> TASK DIRECTIONS
Would you give the entries below again, precisely as they are written?

Stored items:
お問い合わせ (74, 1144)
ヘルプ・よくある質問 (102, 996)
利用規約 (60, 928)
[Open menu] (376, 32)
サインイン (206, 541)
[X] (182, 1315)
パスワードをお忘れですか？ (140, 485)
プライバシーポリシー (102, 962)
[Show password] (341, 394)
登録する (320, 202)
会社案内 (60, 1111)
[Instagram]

> ANSWER
お問い合わせ (74, 1144)
ヘルプ・よくある質問 (102, 996)
利用規約 (60, 928)
[Open menu] (376, 32)
サインイン (206, 541)
[X] (182, 1315)
パスワードをお忘れですか？ (140, 485)
プライバシーポリシー (102, 962)
[Show password] (341, 394)
登録する (320, 202)
会社案内 (60, 1111)
[Instagram]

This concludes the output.